Zwei tolle Musiker aus den USA und Australien

Ganz hin und weg war ich von zwei Konzerten, die Olli Zilk veranstaltet hat. Zum einen eine großartige Band aus den USA: Paulie Cerra im Steinhof bei Roding und zum anderen die grandiose Sängerin Jade McRae, die den weiten Weg von Australien auf sich genommen hat und dann mal schnell bei uns um die Ecke auf dem Ludwigsberg in Kötzting gespielt hat.

Das war ganz großes Kino und für mich fast schon ein religiöses Ereignis, diese beiden Bands zu hören und ihnen zuzusehen, wie sie eine Spielfreude an den Tag legten, die ich so schon lange nicht mehr beobachtet habe. Live kamen die Songs noch besser rüber als auf dem Album. Die Locations waren im Freien, ein großes Risiko für den Veranstalter, denn bei Regen hätte das Ganze abgesagt werden müssen. Und wir wissen alle, dieser Sommer war nun ja ein wenig feucht. Die Stimmung unter den Gästen war grandios. Alle waren einzig und allein wegen der Musik da und jeder hatte ein Lächeln im Gesicht, ich eingeschlossen. Ich habe mich im Anschluss bei jedem einzelnen Musiker für den tollen Abend bedankt, und auch ihnen war die Dankbarkeit für das Publikum deutlich ins Gesicht geschrieben, trotz einer kleinen Invasion von Mücken, die sich im Steinhof hartnäckig am Schlagzeuger von Paulie Cerra festgebissen haben.

Den Alltag ein paar Stunden vergessen

Und da war es wieder, dieses Gefühl, das mich zurückversetzt hat in die Zeit, die mich dazu gebracht hat, überhaupt Musik zu machen. Ich habe mich gefühlt wie als Teenager, der viele Konzerte in der Liederbühne Runding oder damals in der Kinobar in Waldmünchen (wer kennt die noch?) besucht hat und danach überglücklich und inspiriert war und sofort eine Band gründen wollte. Dieses direkte und ungefilterte Erlebnis, wenn Musiker ihre selbstgeschriebenen Songs aufführen und Sachen passieren, die nur auf einem Livekonzert passieren können. Vor allem auf diesen kleinen Gigs, bei denen die Zuschauerzahl schon physikalisch begrenzt ist und man sich danach noch mit der Band, dem Künstler/der Künstlerin unterhalten kann oder einfach nur dasitzt, sich die Ohren durchspülen lässt und den Alltag für ein paar Stunden komplett ausblendet. Alles ohne Stress und viel Aufhebens.

++++++

Schreib den Text über die zwei Konzerte noch einmal ab, beginnend bei „Zwei tolle Musiker“ und endend bei „Kötzting gespielt hat.“. Ersetze dabei „Sängerin“ durch „Musikerin“.

++++++

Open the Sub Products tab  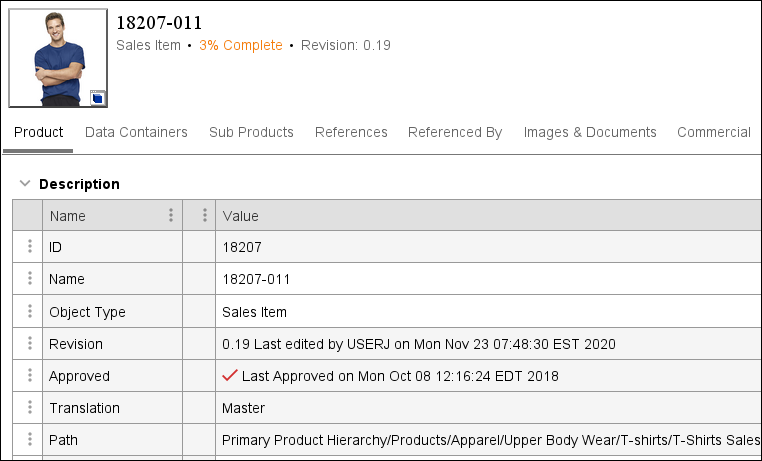(251, 132)
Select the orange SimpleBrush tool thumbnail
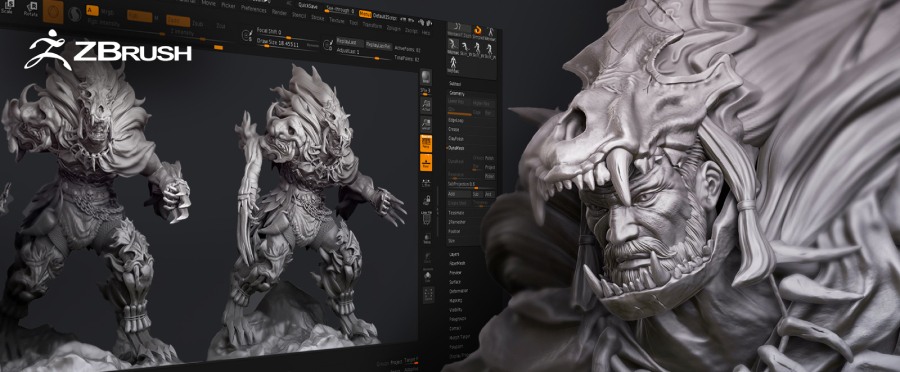900x372 pixels. [478, 30]
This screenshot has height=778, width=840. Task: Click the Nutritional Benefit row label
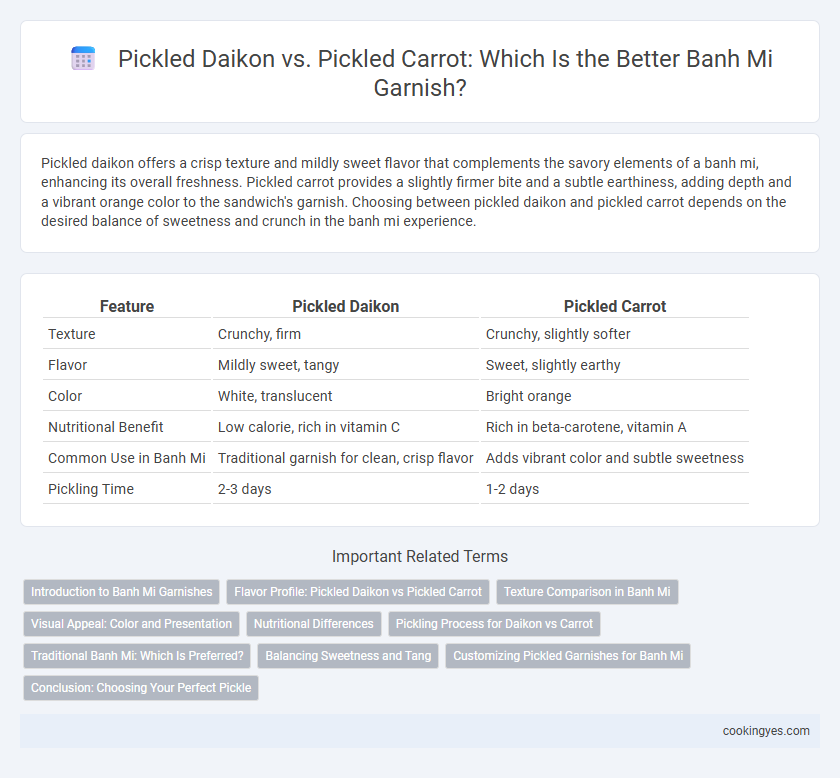click(106, 427)
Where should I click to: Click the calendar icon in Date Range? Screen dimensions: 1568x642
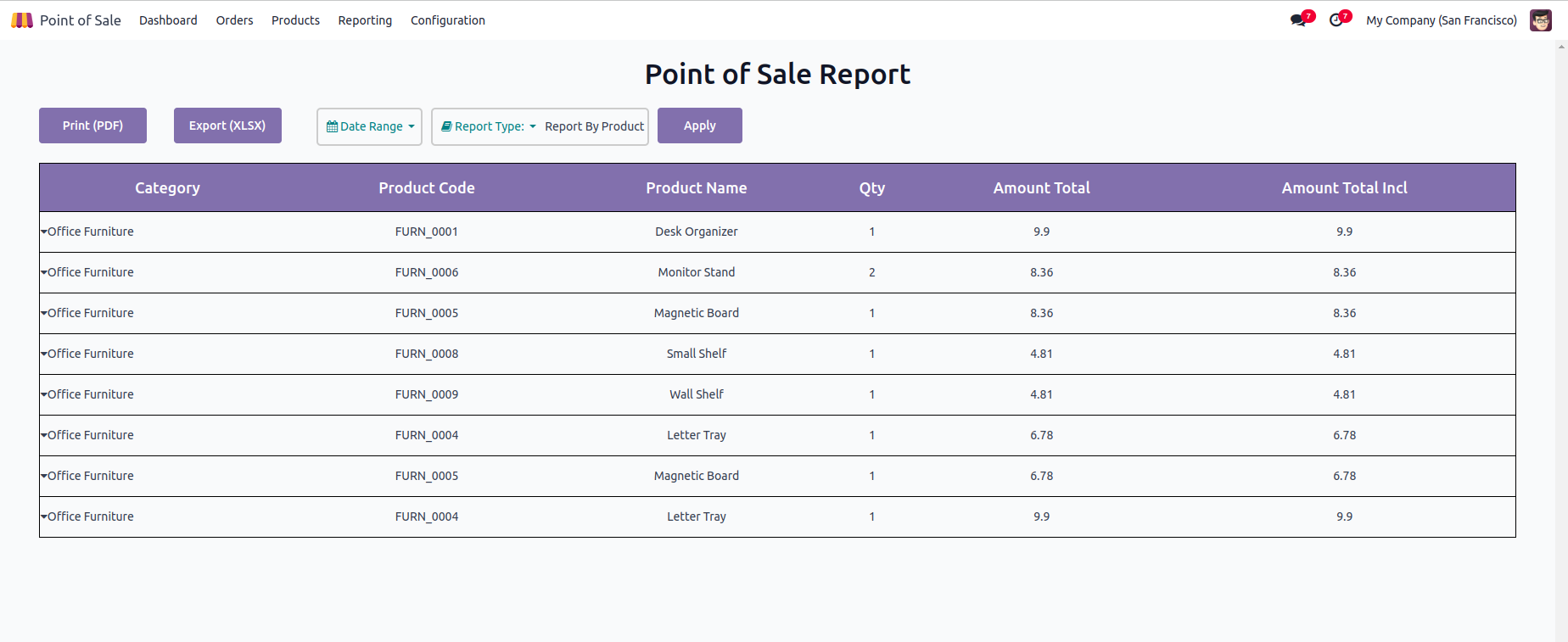click(x=332, y=126)
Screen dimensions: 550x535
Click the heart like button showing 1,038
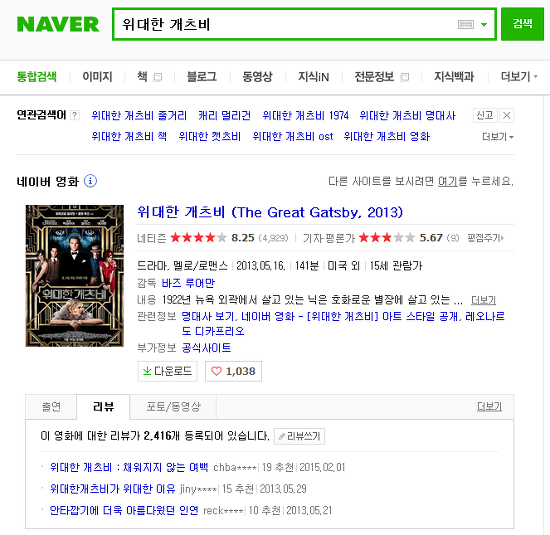click(233, 371)
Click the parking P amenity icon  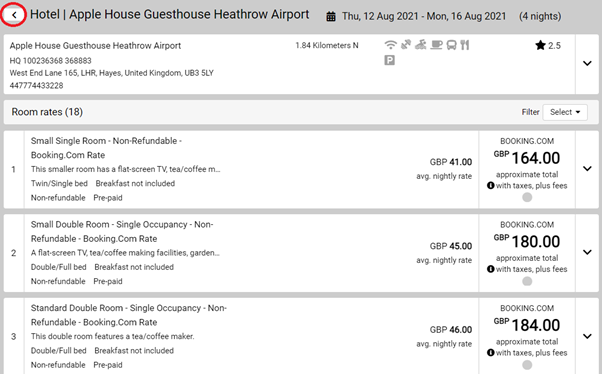click(x=389, y=60)
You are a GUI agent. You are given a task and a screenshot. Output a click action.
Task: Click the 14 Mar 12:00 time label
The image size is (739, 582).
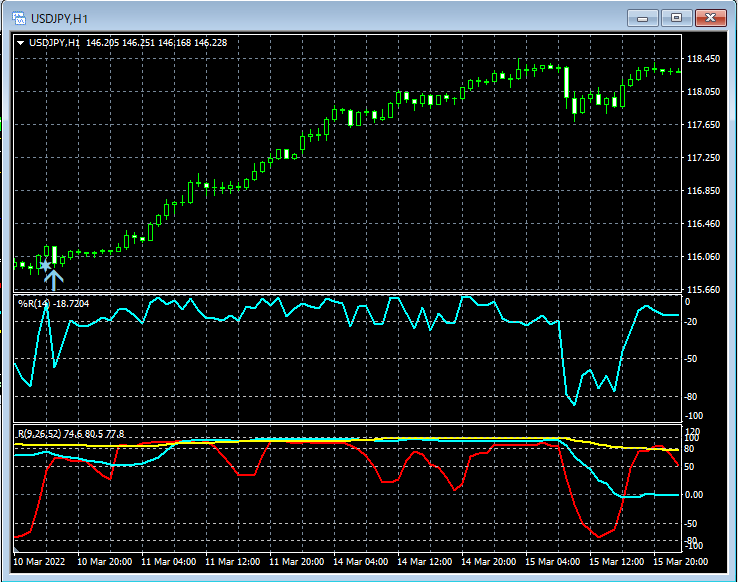[x=422, y=562]
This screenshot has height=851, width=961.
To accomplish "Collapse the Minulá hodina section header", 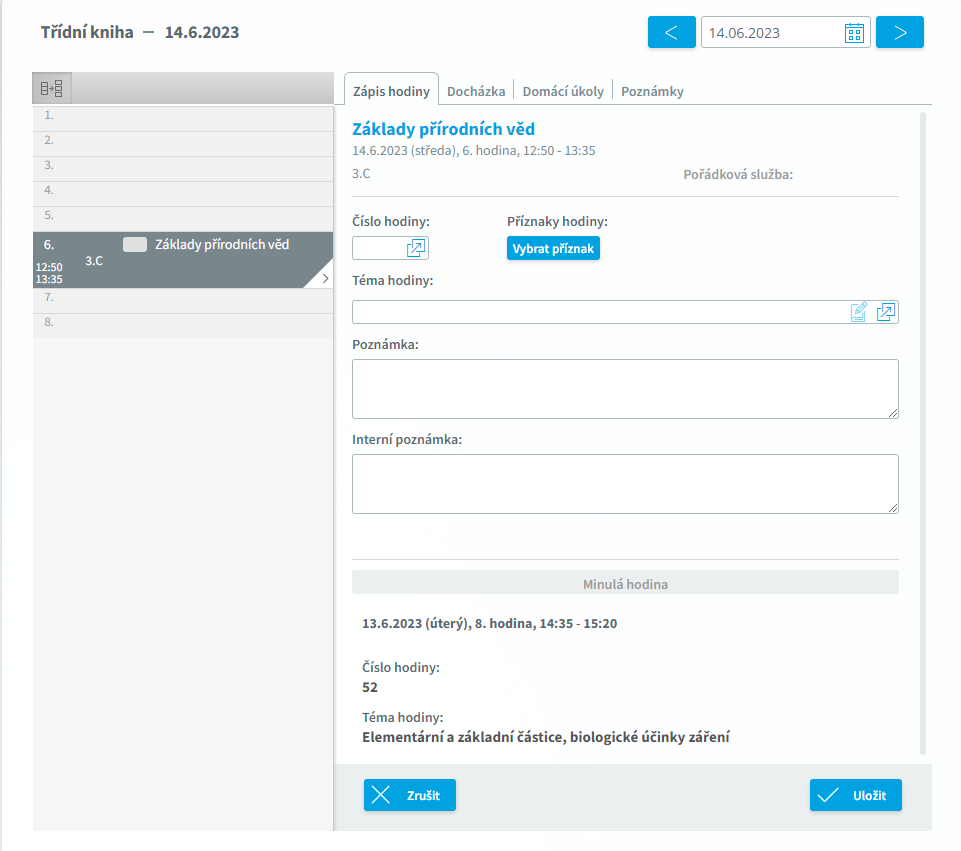I will click(625, 583).
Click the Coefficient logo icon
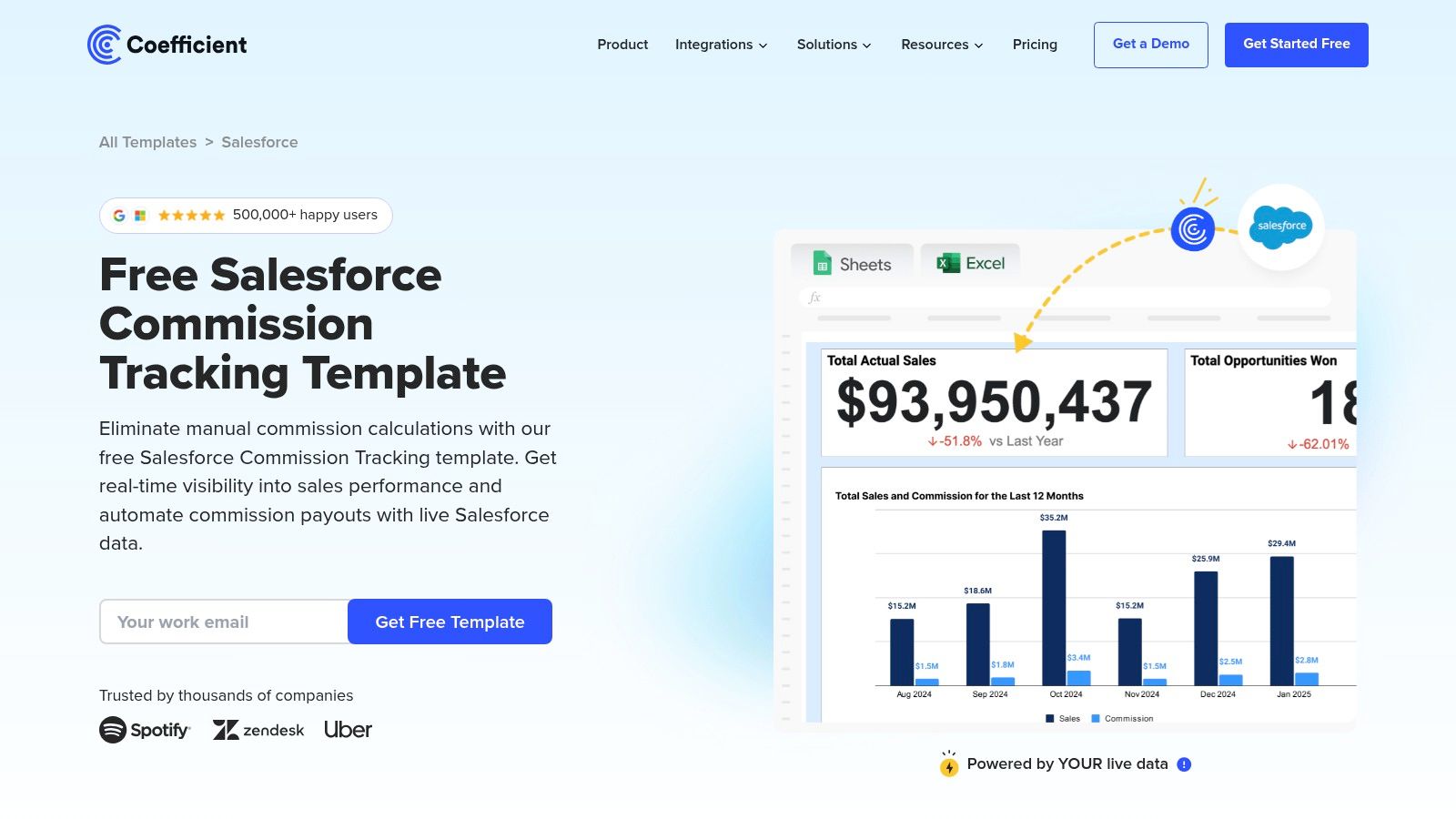The height and width of the screenshot is (819, 1456). (x=105, y=45)
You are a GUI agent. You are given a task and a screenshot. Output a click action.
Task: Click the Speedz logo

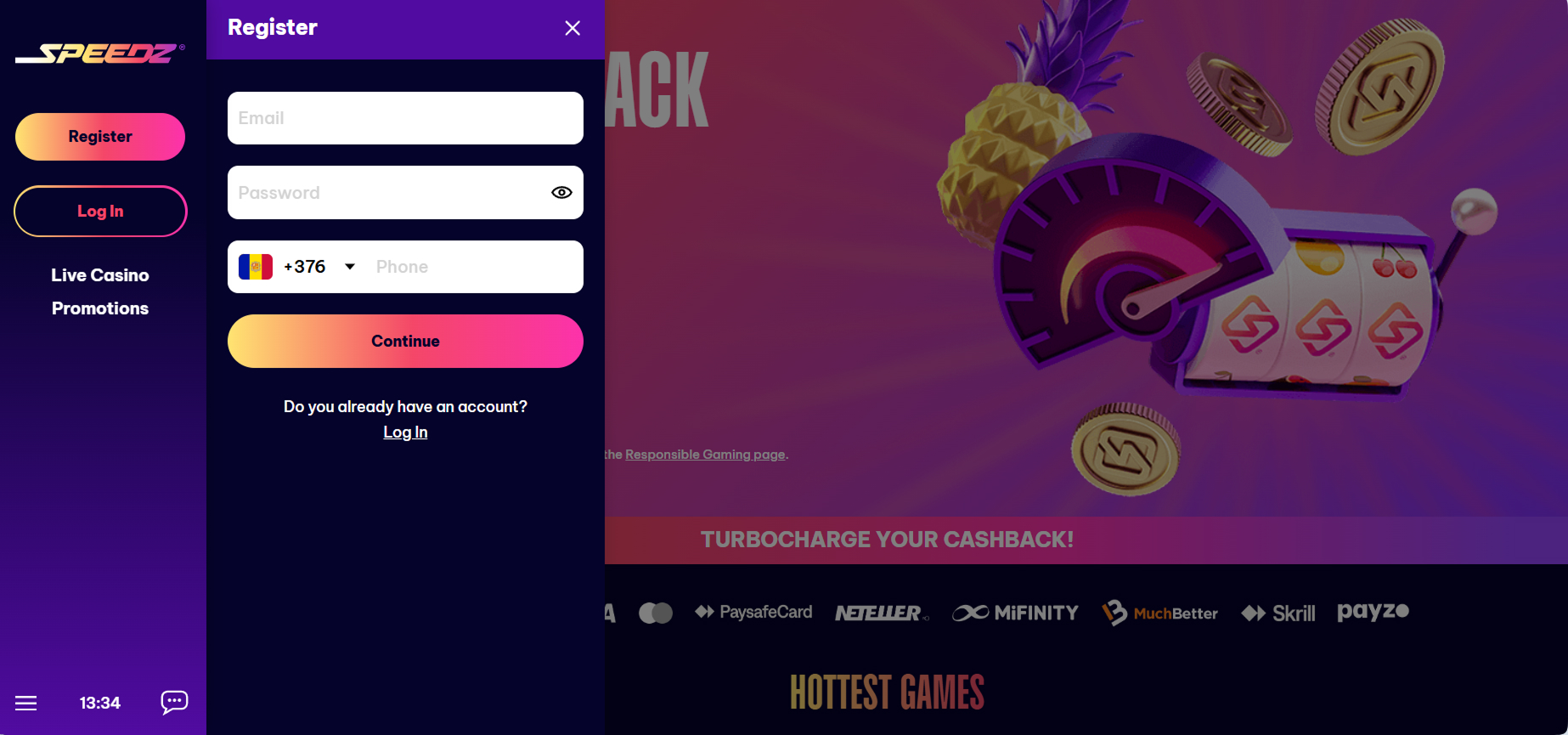(x=99, y=54)
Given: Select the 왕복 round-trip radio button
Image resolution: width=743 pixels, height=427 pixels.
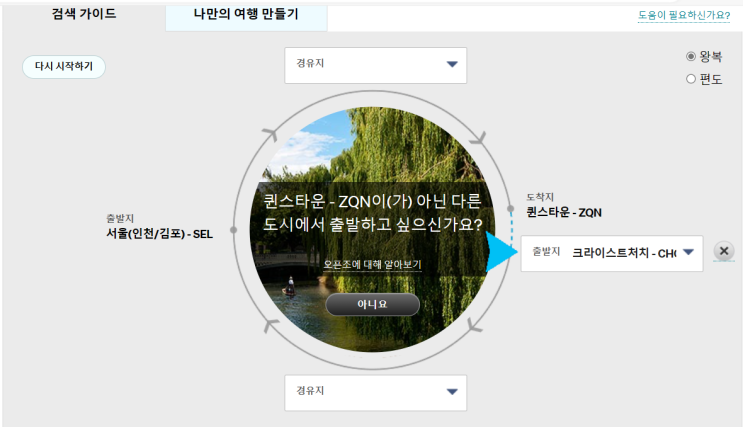Looking at the screenshot, I should click(691, 56).
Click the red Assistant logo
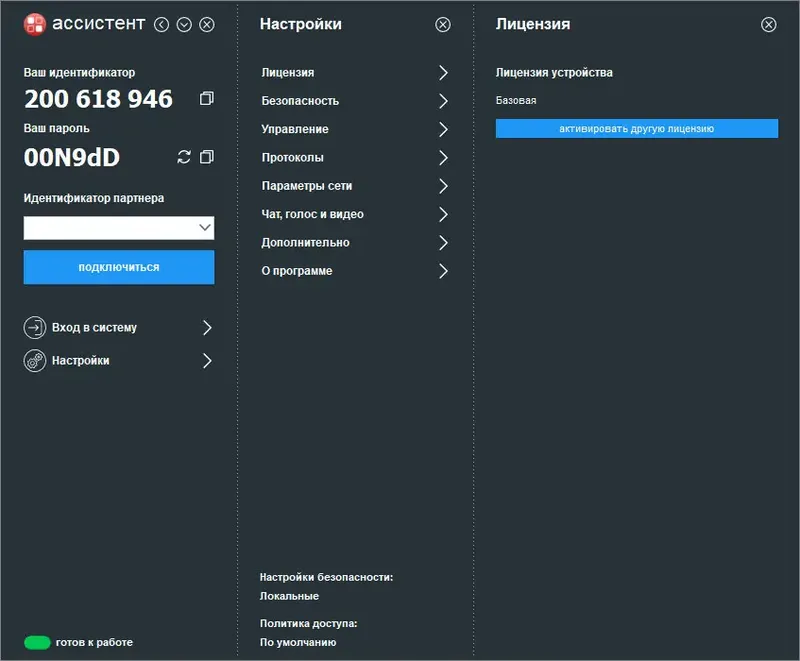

++++++

** Antwort folgt **
Zwei tolle Musiker aus den USA und Australien

Ganz hin und weg war ich von zwei Konzerten, die Olli Zilk veranstaltet hat. Zum einen eine großartige Band aus den USA: Paulie Cerra im Steinhof bei Roding und zum anderen die grandiose Musikerin Jade McRae, die den weiten Weg von Australien auf sich genommen hat und dann mal schnell bei uns um die Ecke auf dem Ludwigsberg in Kötzting gespielt hat.